_Extract_:
================
While credit cards that earn a transferable point currency are most at risk of experiencing devaluations, cash back is not immune. Further, credit card devaluations are seldom announced far in advance and can often blindside people by reducing the value of stockpiled rewards.

It’s most common to see credit card devaluations through a rewards program, but there are other ways issuers are reducing card benefits or making them more difficult to use. CNBC Select takes a look at the common ways credit cards are devalued and how you can protect the value of your rewards.

What is a credit card devaluation?

Types of credit card devaluations

Not all credit card devaluations are created equally, from the way they affect a card’s features to the overall impact on its benefits and redemption value.

Stricter welcome bonus rules

Credit card sign-up bonuses typically offer a large lump sum of rewards when you apply for a credit card, are approved and meet the spending requirement. These limited-time welcome bonuses usually carry great value, but credit card issuers are becoming more strict over how often you can qualify for them.

American Express has long followed a once-per-lifetime bonus rule, stating that you “may not be eligible” for a welcome offer if you’ve previously owned the card you’re applying for.

Chase, on the other hand, recently tightened requirements for certain cards. When Chase relaunched the Chase Sapphire Reserve® (see rates and fees) in June 2025, it updated the language attached to the welcome bonus, limiting it to once per lifetime — a shift from its previous 48-month waiting period.

While it’s not unheard of for issuers to attach such a clause, the more issuers that follow suit, the tighter the market around bonuses becomes.

Reduced perks or benefits

The most obvious form of credit card devaluation is when a credit card removes or undercuts certain rewards or benefits, and airport lounge access, in particular, has taken the brunt of the devaluations

The Capital One Venture X Rewards Credit Card is a good example. The card currently allows authorized users complimentary airport lounge access, but this benefit will be removed Feb. 1, 2026. After that date, Venture X cardholders will have to pay $125 for authorized user access.

In February 2025, American Express tightened lounge access requirements for certain cards, including the American Express Platinum Card® and The Business Platinum Card® from American Express. Cardholders now receive a limited number of complimentary Delta Sky Club visits each year (instead of unlimited complimentary visits) and must spend at least $75,000 on the card in a calendar year for unlimited complimentary access.

Rewards programs have also gotten stricter. Toward the beginning of 2025, U.S. Bank made some changes to its U.S. Bank Smartly™ Visa Signature® Card. Previously, you could earn a flat 2% cash back on purchases, plus an additional 2% when you have a qualifying balance greater than $100,000 in a U.S. Bank deposit, trust or investment account. Now, those funds must be held in a U.S. Bank Smartly® Checking or Safe Debit account to qualify, and the additional 2% is limited to your first $10,000 in eligible purchases each billing cycle. Not only are the requirements more strict, but your total earnings potential drops as well.
================
_Source data_:
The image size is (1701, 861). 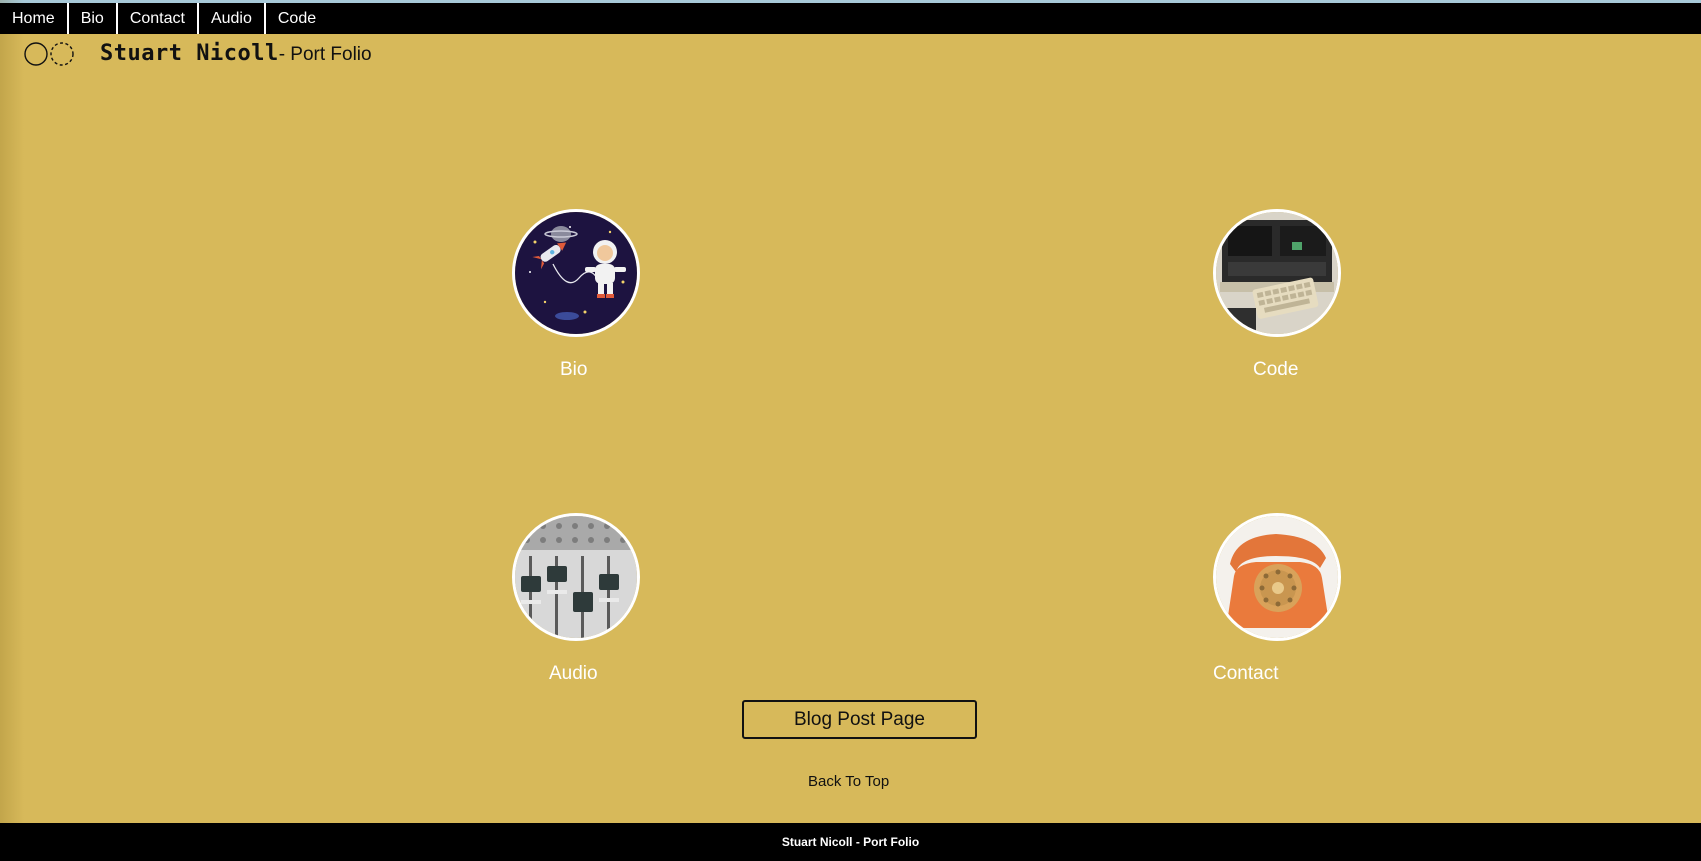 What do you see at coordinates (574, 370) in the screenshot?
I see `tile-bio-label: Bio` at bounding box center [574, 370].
================
_Explore the material_:
a) Answer these questions using the article on credit card devaluations, one answer per line:
(i) What waiting period applied to the Chase Sapphire Reserve welcome bonus before the June 2025 relaunch?
(ii) How much will Venture X cardholders have to pay for authorized user lounge access after Feb. 1, 2026?
(iii) How much must the named American Express Platinum cardholders spend in a calendar year to get unlimited complimentary Delta Sky Club access?
b) Pick up the article on credit card devaluations after its last sentence and carry it forward.

_Answers to each task_:
a)
(i) A 48-month waiting period.
(ii) $125.
(iii) At least $75,000.

b)
Changes to transfer values

Many of the points that premium credit cards earn are transferable, meaning you can move them to hotel and airline programs your card partners with. Rewards typically transfer at a 1:1 ratio but can also transfer at higher or lower ratios. In fact, it’s very common for card issuers to adjust the rate at which points transfer, either increasing or decreasing the value cardholders receive.

As of Jan. 13, 2026, Capital One devalued the transfer ratio for Emirates Skywards. Instead of the previous 1:1 ratio, points now transfer at a 1:0.75 ratio, losing 25% of their value. In a more extreme example, Chase dropped Emirates as a partner altogether in October 2025, removing the ability to transfer Chase Ultimate Rewards points to the airline.

For cardholders, these adjustments can mean fewer flights, fewer hotel stays or less overall value for the same number of points.

Fluctuating rewards value toward travel

Beyond transfer ratios, issuers are also changing how points are valued when redeemed directly through their own travel platforms.

In 2025, Chase introduced Points Boost, a dynamic pricing model that replaced the previous fixed 1.25X or 1.5X points boost on travel booked through Chase for the Chase Sapphire Reserve, Chase Sapphire Preferred® (see rates and fees) and Ink Business Preferred® Credit Card (see rates and fees).

Now, instead of a guaranteed, fixed travel redemption value, higher point values through Chase Travel depend on whether a booking qualifies for a Points Boost offer — and may be lower than under the prior structure.

Over-saturated rewards market

Travel rewards aren’t nearly as niche as they were even just a few years ago. According to a December 2025 Consumer Credit Card Market report from the CFPB, there was just over $26 billion in earned credit card rewards in 2019, spread across three categories: cash back, miles and points and “other.”

In just five years, that number grew by almost 80% to over $47 billion in earned rewards in 2024. As more people actively earn rewards, competition for limited perks and redemption options could be intensifying, putting pressure on availability and value.

This over-saturation can appear in a few different ways. For example, award flight seats have become more competitive in recent years, often requiring more points to secure. Many airport lounges have also faced crowding issues, sometimes implementing time limits on lounge usage or having to turn away customers due to a lack of space.

How to protect yourself against credit card devaluations

You can’t control when issuers charge their credit card offerings, but you can take steps to reduce how much those changes affect you. Here are a few tips to consider:

Don’t hoard your points

“The best time to use your points is always now,” Tiffany Funk, co-founder and president of travel search platform Point.me, told CNBC Select.

Funk noted that you earn points based on whatever the current value of the dollar is when you’re spending. “Otherwise, your points are not going to keep up with inflation,” she said.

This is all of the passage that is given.